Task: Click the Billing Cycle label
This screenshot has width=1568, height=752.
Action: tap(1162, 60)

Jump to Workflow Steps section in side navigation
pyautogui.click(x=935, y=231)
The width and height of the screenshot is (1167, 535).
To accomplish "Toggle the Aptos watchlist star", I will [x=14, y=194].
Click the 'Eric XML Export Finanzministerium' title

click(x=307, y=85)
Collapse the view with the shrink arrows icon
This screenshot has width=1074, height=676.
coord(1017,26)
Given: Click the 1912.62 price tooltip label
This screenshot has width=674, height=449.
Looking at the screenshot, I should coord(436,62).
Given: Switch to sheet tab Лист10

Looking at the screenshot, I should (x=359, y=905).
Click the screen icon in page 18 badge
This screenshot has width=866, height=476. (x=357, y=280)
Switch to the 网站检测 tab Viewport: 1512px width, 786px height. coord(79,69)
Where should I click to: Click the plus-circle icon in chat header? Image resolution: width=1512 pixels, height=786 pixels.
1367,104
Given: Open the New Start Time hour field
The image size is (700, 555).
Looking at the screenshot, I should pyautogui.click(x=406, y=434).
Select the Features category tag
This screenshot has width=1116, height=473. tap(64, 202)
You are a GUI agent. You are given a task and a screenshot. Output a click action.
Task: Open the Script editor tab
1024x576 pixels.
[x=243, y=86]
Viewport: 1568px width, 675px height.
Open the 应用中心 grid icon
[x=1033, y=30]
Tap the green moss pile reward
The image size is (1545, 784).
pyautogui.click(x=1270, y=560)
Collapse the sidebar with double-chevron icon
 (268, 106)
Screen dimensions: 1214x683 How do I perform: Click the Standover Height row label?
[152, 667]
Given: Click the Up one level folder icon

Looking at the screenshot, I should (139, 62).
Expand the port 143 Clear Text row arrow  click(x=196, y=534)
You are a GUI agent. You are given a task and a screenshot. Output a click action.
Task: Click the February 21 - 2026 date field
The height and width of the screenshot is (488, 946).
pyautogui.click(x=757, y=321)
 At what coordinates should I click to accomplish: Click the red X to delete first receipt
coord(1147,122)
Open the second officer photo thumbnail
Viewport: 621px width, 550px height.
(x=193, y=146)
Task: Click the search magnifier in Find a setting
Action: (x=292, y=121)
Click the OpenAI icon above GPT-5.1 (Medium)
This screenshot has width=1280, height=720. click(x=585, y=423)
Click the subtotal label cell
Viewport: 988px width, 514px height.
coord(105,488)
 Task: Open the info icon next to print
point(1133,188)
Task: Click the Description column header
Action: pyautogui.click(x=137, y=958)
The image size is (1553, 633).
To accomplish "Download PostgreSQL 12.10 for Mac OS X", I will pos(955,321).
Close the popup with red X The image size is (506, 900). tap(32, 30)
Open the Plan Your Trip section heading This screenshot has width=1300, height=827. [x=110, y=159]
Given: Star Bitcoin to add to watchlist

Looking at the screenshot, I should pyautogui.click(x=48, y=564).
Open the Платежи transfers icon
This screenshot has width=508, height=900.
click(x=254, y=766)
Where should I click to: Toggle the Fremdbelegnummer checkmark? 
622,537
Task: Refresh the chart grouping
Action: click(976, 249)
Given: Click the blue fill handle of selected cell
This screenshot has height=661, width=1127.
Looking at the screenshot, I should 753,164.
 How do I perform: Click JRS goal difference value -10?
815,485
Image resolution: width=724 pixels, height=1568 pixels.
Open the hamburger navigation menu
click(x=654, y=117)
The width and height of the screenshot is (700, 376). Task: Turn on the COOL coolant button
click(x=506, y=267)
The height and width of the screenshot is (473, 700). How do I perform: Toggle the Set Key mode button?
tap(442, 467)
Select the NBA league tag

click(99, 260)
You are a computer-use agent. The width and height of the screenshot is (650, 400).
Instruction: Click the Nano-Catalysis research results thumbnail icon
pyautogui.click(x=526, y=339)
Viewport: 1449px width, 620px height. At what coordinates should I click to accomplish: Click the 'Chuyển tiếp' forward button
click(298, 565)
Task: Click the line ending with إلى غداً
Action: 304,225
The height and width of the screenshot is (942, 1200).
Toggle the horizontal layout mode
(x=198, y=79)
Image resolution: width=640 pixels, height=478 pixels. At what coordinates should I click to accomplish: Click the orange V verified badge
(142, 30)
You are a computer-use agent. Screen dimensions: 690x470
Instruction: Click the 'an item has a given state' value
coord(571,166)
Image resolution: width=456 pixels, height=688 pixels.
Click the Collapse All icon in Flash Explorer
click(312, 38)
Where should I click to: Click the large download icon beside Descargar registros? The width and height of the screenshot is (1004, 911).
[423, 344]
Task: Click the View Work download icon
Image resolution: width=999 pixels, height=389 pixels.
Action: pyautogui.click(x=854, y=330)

----

WHAT THE TASK REQUIRES: The answer should be all lines from the entries above that hold the word "will".

WRITTEN ANSWER:
To accomplish "Toggle the Aptos watchlist star", I will [x=14, y=194].
To accomplish "Download PostgreSQL 12.10 for Mac OS X", I will pos(955,321).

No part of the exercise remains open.